Gender blender: Chadsey delineates masculinity

Geoffrey Chadsey, "Couple (Study)," 2008, Watercolor pencil on Mylar, 22 Πinches x 21 inches. Courtesy Jack Shainman Gallery.
Geoffrey Chadsey, "Couple (Study)," 2008, Watercolor pencil on Mylar, 22 Πinches x 21 inches. Courtesy Jack Shainman Gallery.

"And the girls want to be with the girls," David Byrne sings in a Talking Heads song. Let's hope so because in the world of artist Geoffrey Chadsey, there's no place for them (unless you count a pinup in a dorm room).

Which is not to say the feminine isn't present in Chadsey's exhibition, "Jam, Outing, Retreat," currently on view at Second Street Gallery. Chadsey's watercolor pencil-on-mylar drawings delve into male identity politics, examining, often humorously, how men mark themselves and act out their relationships with each other, whether it's wearing sports jerseys or drinking in a hotel room. Occasionally, Chadsey contrasts "the guys" with an effeminate male–-longhaired and nude–-who is in some way marginalized.

For instance, in "Waiting for the Ball to Drop," an androgynous blonde wearing only briefs watches TV on a rumpled floral bedspread in the foreground, while behind him five fully clad young men booze it up. The situation is unclear, but the testosterone-charged homoeroticism is uncomfortable.

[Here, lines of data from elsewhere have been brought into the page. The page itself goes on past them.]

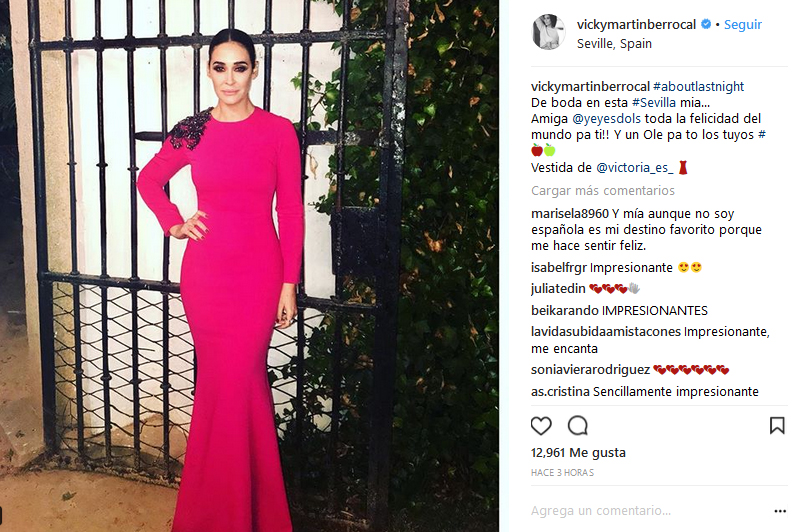Load more comments with Cargar más comentarios
This screenshot has width=792, height=532.
[x=603, y=190]
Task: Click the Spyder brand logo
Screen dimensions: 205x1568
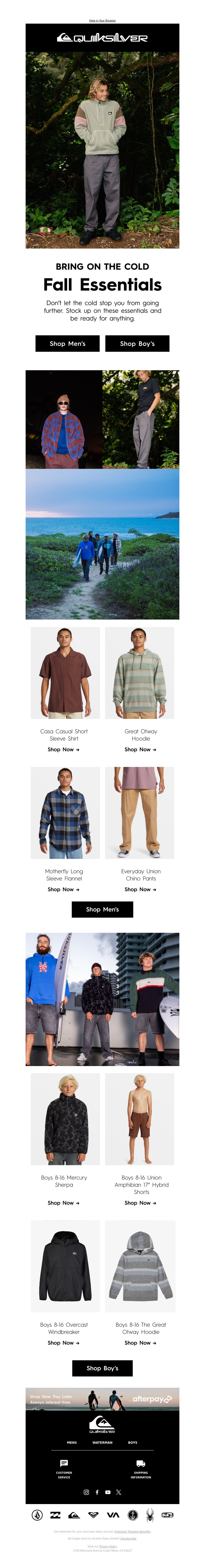Action: point(150,1515)
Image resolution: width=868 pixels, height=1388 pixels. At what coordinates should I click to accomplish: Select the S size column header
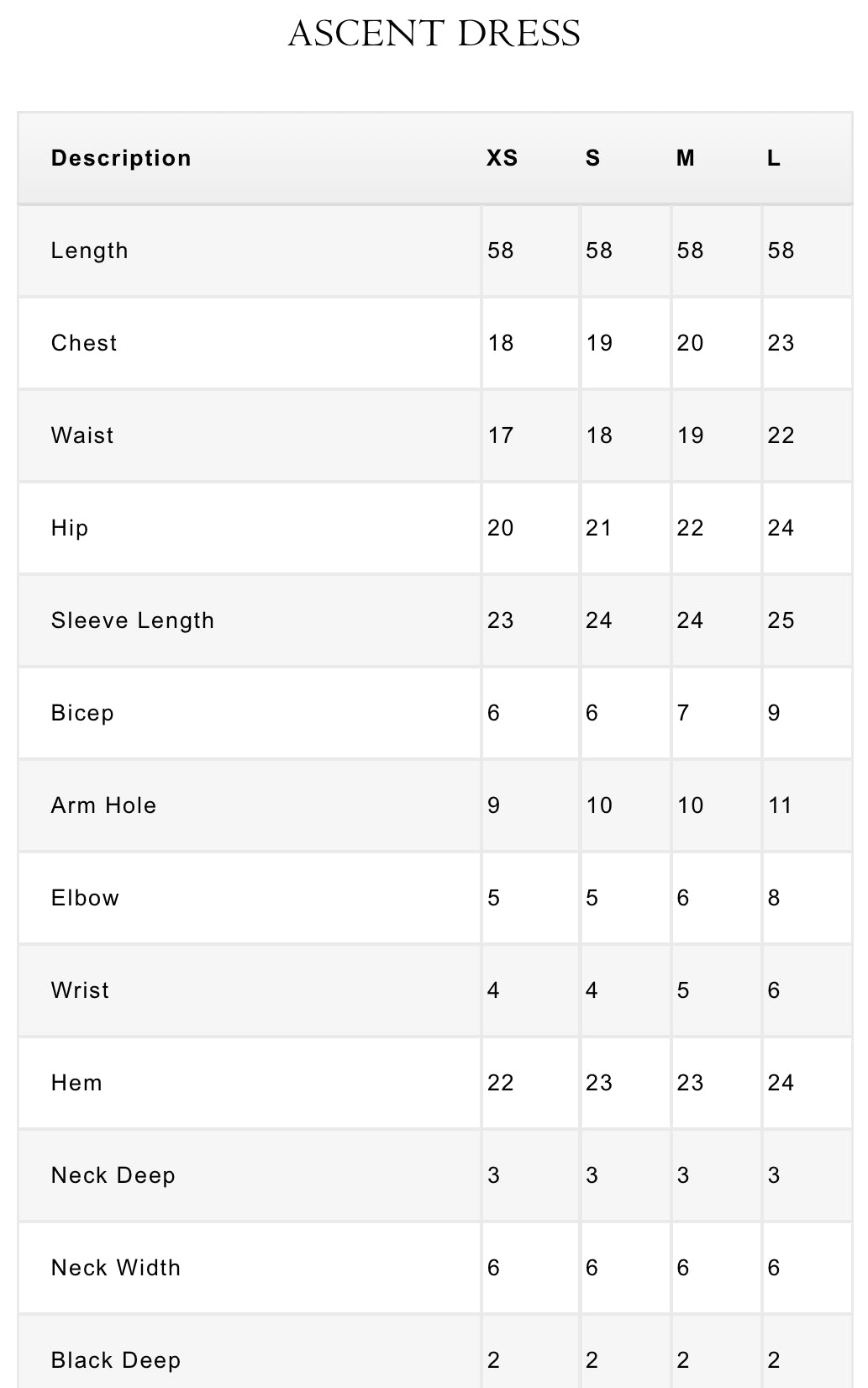[x=593, y=158]
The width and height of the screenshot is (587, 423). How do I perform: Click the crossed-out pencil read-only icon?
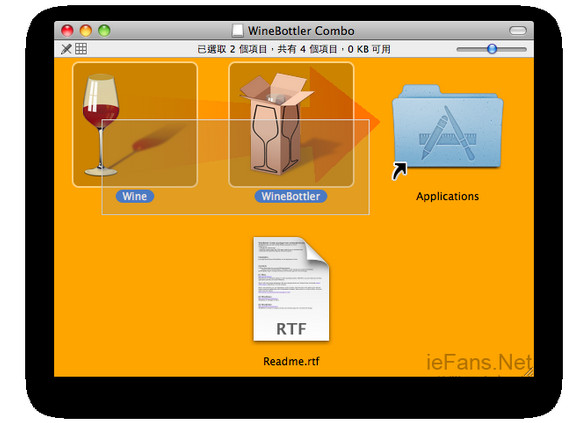click(66, 49)
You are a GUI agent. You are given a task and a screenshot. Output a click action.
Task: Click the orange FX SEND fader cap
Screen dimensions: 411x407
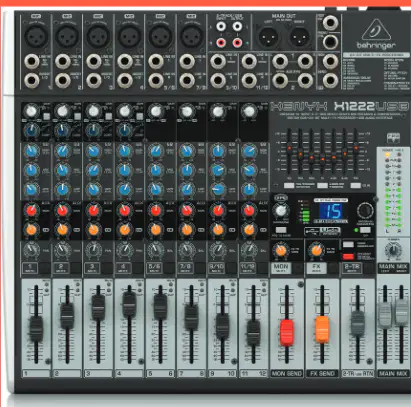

Creepier still is Chadsey's "Weekend Outing," in which a pudgy Garrison Keillor-esque man lounges in a striped shirt and jeans on green grass, looking blandly at the viewer. In front of him, a naked man –-clearly modeled on the female figure in Gauguin's "The Spirit of the Dead Watching"-lies on his stomach. Perhaps he's dead, perhaps just napping.

Throughout his work, Chadsey makes puns and creates double entendres with his titles and images. "Outing," for example, could mean either a pleasure trip or a public revelation of homosexuality. Chadsey co-opts recognizable faces (is that Donald Rumsfeld cavorting in the pool in "Retreat"?) and appropriates compositions from pop culture and art history to spur the viewer to repeatedly think, "Wait, I know this from somewhere..." In fact, Chadsey is such a trickster in crafting sexually charged scenarios overflowing with commentary on consumer culture, art history, and machismo, his wink-wink smarty smartness borders on being smug.

Fortunately, Chadsey's technical skills save him. With an unusual approach to palette–-his characters often have green skin –-he creates flesh using parallel curves and concentric circles, yielding figures that resemble human contour maps. In contrast, his settings incorporate smudging and a lush variety of marks. The drawing itself is so gorgeous that it's easy to get lost in it and forget the strangeness of the subject matter.

But then the viewer snaps back to Chadsey's voyeuristic reality, where the boys just want to be with the boys.